В жизни это был настоящий аскет (внучатый племянник Фотия!), был целомудрен и боялся женщин — и в этом доходил до забавных крайностей. Когда в квартире на Васильевском [острове], где он снимал комнату, рядом с ним поместилась особа легкомысленного поведения, он упросил хозяйку очистить эту комнату и платил за нее, не пользуясь ею.
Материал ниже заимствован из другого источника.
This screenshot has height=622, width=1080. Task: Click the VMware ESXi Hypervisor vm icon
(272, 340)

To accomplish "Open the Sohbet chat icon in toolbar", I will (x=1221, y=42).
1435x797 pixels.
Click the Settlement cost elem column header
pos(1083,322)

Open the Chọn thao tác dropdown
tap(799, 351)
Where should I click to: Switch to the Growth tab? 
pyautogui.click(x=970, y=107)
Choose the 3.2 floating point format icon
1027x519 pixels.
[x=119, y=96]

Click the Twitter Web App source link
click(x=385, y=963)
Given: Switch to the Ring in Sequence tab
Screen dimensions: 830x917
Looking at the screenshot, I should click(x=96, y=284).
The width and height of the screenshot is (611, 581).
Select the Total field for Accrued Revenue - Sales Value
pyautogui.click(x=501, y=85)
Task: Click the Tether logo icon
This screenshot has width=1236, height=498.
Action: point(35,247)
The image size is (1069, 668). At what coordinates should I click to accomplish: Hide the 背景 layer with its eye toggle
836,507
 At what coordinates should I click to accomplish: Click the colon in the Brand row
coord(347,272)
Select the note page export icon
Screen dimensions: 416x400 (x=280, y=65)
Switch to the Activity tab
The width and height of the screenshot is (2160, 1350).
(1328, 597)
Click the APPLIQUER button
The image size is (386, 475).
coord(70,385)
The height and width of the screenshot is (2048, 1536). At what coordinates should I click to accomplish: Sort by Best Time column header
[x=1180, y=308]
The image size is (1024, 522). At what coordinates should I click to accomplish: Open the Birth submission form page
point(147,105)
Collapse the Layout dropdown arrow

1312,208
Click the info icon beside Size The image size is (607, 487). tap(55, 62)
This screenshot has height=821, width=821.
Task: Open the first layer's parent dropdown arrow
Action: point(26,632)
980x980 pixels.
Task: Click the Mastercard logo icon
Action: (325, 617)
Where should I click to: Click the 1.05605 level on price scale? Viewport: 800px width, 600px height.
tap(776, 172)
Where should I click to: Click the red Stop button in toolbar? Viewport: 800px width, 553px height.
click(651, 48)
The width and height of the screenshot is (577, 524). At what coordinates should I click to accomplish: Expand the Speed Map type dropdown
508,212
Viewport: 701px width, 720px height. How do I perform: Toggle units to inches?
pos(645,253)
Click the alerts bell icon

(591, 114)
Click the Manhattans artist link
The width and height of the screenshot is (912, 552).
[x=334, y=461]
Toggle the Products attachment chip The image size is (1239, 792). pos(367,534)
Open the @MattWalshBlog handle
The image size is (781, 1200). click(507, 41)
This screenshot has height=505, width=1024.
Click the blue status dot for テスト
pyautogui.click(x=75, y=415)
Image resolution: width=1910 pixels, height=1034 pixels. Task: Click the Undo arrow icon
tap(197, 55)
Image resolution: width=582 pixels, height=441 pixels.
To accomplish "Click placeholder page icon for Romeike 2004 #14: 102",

Пока он не поступил на службу в суд, он существовал, давая уроки, занимался еще перепиской нот и на гроши, которые зарабатывал, покупал книги, да еще содержал жившего при нем брата Николая, недоросля, выписанного им из Новгорода. (У того были способности к рисованию, и он поместил его в Школу Общества поощрения художеств, но ничего из этого не вышло.)

Доброта дяди Феди была поистине святой, скромность и застенчивость его смешили и даже сердили моего папу, который любил его, но считал ужасным чудаком, и когда он приходил к нам, отцу стоило большого труда уговорить его остаться обедать. Николай же иногда тайком от брата прибегал к няне на кухню, чтобы утолить свой волчий аппетит, а няня заодно стригла ему хохлы и подрезала когти.

Помню, как незадолго до своей смерти однажды дядя, обняв меня, когда мне шел восьмой год и я уже начал читать, сказал мне своим тихим голосом: «Люби книжки — это не то что конфетка, ее съешь и не будет, а книжка останется, хорошую же книжку прочтешь много раз, и всегда она тебе будет доставлять радость и будет твоим другом…» Это милое и наивное наставление я запомнил.

Гнилой петербургский климат, вечные простуды, недоедание, переутомление — все это расшатало его слабое здоровье (говорили еще, что он случайно отравился чем-то в лаборатории), и, очевидно, в предчувствии конца его потянуло в родное гнездо, в Новгород. Там он долго и мучительно умирал, и когда в то лето мы с няней, как обычно, приехали в Новгород, это были его последние дни. Тогда не знали, что туберкулез заразителен, но я редко заходил наверх к дяде — ему уже было трудно говорить из-за жестоких приступов кашля, когда он задыхался.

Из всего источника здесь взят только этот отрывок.